Não existe ditador mais sanguinário que o povo

Nos tempos medievais, o sangue era derramado nos campos de batalhas. Neste tempo onde a civildade prevalece, são as urnas que transbordam de votos a favor do que é melhor.

Não existe ditador mais sanguinário que o povo

Na riquíssima história da humanidade, nada é mais cruel do que o conhecimento do povo contra aqueles que o enganaram. E, quando isso acontece mais de uma vez, os resultados costumam ser estrondosos.

O povo impõe derrotas sanguinárias, como nos tempos das guerras medievais, quando reis desafiavam o império da própria gente. O povo demora, mas sabe o tempo certo de plantar e de colher.

Em Penedo, a população nunca perdoou ex-prefeitos que não corresponderam às suas expectativas. Foi o caso de Zé Alves, que fez as elites penedenses tremerem quando tentou confrontar sua influência por meio das nomeações do secretariado.

Também não perdoou o Dr. Dirson, impondo-lhe uma derrota histórica, voto a voto, diante das elites, com o placar de quatro votos para um no conjunto das urnas. Mais tarde, voltou a derrotá-lo na disputa para vereador.

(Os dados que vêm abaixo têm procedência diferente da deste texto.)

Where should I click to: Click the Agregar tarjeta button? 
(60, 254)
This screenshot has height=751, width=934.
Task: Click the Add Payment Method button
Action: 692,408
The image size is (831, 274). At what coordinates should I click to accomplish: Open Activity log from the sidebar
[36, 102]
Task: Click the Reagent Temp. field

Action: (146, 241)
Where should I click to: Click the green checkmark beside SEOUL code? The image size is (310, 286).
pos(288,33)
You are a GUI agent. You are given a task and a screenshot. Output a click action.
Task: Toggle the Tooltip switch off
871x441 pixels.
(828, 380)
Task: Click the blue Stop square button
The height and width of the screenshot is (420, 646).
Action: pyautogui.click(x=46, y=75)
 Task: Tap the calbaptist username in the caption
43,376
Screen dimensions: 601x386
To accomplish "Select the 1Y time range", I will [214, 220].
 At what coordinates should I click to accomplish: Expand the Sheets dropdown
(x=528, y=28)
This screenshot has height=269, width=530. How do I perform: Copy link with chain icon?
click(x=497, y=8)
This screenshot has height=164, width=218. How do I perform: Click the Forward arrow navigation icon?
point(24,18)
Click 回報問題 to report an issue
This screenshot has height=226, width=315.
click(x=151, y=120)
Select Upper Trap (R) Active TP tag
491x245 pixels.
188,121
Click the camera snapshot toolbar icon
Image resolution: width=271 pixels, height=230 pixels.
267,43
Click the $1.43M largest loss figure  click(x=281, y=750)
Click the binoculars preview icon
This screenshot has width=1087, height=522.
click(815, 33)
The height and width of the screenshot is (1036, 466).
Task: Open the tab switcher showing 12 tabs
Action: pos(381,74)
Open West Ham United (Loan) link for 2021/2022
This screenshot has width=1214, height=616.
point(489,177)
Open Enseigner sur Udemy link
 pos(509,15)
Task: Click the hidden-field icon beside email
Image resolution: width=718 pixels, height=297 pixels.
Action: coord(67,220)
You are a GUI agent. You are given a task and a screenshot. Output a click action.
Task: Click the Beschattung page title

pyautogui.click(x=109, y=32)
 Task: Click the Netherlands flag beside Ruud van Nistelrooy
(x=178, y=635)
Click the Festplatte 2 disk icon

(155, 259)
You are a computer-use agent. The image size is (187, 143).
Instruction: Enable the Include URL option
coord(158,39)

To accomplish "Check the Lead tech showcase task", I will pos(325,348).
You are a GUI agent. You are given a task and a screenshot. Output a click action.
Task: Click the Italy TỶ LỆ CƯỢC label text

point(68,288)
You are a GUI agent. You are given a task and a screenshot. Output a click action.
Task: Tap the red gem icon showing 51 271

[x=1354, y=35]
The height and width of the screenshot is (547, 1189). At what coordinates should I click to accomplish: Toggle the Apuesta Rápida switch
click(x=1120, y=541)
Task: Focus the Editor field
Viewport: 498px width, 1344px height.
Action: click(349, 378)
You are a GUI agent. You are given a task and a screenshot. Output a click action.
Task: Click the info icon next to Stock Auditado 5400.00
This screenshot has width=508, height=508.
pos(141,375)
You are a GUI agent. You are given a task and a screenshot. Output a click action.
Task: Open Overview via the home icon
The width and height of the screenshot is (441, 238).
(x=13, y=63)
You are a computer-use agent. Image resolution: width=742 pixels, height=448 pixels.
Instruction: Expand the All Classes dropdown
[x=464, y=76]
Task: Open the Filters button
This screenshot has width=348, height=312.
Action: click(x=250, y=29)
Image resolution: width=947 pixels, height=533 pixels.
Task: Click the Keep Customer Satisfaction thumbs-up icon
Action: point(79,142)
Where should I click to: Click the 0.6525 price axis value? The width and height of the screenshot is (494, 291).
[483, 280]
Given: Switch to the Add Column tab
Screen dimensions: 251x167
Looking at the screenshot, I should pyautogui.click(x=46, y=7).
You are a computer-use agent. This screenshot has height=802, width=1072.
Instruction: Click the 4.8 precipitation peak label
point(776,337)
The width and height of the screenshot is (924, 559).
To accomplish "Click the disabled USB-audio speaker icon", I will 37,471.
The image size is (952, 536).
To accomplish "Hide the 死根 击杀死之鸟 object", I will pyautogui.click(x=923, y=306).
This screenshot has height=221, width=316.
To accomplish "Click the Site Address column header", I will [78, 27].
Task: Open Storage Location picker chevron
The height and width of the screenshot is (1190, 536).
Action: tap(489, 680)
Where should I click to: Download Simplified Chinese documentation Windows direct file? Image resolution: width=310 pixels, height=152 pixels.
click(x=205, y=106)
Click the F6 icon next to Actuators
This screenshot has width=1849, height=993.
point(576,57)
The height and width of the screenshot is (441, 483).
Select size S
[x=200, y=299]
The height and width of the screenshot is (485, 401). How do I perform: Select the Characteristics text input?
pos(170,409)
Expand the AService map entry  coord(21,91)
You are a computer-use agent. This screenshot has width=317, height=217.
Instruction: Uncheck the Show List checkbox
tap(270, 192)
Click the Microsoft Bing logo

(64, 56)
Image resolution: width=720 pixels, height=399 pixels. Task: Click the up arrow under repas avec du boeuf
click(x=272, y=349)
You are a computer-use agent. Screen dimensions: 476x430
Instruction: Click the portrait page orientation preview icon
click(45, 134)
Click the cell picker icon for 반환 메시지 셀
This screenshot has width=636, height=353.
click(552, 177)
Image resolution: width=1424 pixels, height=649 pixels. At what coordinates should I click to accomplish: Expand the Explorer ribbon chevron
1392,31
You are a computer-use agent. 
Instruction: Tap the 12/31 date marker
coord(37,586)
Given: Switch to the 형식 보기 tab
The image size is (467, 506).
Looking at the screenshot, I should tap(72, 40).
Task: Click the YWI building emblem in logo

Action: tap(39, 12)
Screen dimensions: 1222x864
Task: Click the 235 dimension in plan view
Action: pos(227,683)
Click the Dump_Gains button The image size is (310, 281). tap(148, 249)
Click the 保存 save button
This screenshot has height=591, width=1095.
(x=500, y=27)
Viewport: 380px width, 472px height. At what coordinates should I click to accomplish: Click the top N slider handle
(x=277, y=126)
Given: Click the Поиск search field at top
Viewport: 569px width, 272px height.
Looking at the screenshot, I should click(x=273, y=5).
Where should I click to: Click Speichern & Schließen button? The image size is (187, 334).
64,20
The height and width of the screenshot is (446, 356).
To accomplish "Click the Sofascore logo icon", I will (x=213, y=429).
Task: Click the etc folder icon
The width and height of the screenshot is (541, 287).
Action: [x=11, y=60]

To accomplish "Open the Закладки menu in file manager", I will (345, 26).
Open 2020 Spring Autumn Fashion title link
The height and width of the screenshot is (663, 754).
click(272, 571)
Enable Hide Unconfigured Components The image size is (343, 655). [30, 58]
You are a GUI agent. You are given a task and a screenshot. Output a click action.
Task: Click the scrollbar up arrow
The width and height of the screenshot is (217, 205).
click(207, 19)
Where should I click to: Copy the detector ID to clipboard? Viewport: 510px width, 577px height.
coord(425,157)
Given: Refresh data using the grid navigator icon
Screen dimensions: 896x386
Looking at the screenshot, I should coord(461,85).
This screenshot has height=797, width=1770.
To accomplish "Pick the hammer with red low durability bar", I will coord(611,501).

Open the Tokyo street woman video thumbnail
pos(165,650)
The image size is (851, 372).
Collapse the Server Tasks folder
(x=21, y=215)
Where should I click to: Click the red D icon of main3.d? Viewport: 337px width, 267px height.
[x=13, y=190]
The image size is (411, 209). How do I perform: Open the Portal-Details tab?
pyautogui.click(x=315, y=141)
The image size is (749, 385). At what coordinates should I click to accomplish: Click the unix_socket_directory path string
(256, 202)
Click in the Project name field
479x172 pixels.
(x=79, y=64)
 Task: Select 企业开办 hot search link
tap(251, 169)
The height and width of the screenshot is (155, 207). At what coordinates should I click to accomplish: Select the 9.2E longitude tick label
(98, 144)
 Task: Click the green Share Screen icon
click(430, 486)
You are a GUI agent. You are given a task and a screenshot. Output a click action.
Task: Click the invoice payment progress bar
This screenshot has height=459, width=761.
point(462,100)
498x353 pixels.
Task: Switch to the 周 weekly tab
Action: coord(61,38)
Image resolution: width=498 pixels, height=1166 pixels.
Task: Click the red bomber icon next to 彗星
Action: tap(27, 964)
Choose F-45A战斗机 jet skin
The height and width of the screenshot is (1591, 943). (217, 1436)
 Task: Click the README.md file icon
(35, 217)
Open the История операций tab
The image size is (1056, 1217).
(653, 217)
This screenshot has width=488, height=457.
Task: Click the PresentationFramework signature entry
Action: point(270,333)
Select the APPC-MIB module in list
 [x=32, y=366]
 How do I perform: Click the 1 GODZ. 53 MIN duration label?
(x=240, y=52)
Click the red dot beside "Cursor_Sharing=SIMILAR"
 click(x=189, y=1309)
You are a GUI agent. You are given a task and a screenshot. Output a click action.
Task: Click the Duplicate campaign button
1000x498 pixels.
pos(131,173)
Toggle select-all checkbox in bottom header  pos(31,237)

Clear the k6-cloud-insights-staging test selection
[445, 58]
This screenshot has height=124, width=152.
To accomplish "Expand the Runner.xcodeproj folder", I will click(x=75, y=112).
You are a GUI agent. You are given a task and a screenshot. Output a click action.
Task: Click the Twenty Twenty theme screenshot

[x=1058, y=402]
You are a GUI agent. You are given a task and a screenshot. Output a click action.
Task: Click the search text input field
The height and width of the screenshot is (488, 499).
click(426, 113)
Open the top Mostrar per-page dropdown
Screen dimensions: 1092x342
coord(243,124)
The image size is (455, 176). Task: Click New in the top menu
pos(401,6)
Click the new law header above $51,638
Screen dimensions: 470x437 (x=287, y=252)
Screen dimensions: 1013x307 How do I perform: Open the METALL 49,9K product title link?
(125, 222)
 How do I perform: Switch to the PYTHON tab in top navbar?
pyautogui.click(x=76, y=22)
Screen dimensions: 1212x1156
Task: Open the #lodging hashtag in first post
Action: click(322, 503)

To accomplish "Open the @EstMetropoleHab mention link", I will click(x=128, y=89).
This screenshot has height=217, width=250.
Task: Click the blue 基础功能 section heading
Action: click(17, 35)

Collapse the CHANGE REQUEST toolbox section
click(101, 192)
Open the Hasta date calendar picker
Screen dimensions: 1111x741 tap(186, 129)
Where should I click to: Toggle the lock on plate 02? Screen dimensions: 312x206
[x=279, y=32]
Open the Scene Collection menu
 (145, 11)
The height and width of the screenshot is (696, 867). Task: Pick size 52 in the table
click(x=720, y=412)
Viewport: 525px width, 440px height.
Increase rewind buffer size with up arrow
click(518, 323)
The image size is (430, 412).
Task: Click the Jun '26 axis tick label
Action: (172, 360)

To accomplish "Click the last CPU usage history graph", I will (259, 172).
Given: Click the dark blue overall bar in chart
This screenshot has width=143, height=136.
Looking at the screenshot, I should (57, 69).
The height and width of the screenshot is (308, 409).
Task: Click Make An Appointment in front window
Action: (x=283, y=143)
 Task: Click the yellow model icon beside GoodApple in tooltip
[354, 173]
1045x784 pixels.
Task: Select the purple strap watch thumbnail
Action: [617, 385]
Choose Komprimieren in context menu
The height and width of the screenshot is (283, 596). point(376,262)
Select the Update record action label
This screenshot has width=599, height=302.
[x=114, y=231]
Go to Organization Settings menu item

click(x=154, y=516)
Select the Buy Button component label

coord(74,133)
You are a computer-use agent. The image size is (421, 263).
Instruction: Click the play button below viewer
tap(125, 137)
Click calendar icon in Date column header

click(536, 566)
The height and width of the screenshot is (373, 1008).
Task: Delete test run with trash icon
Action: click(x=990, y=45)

E o povo, quando provocado, demonstra sua sabedoria e sua liberdade. Foi assim que, por duas vezes, derrotou os Beltrão — em 2008 e 2024 — livrando a população de novos mandatos considerados sofríveis por grande parte do eleitorado.

Neste momento, em que Lopes e Beltrão voltam a se encontrar frente a frente nas urnas, os sinais apontam para mais uma derrota, com diferença de votos em proporções semelhantes às observadas nas eleições de 2024.

Quem duvidar que guarde este artigo para conferir no futuro. Será mais um acerto do “ingênuo” Professor Raul, que sabe muito bem quando está sendo gravado para desdobramentos posteriores.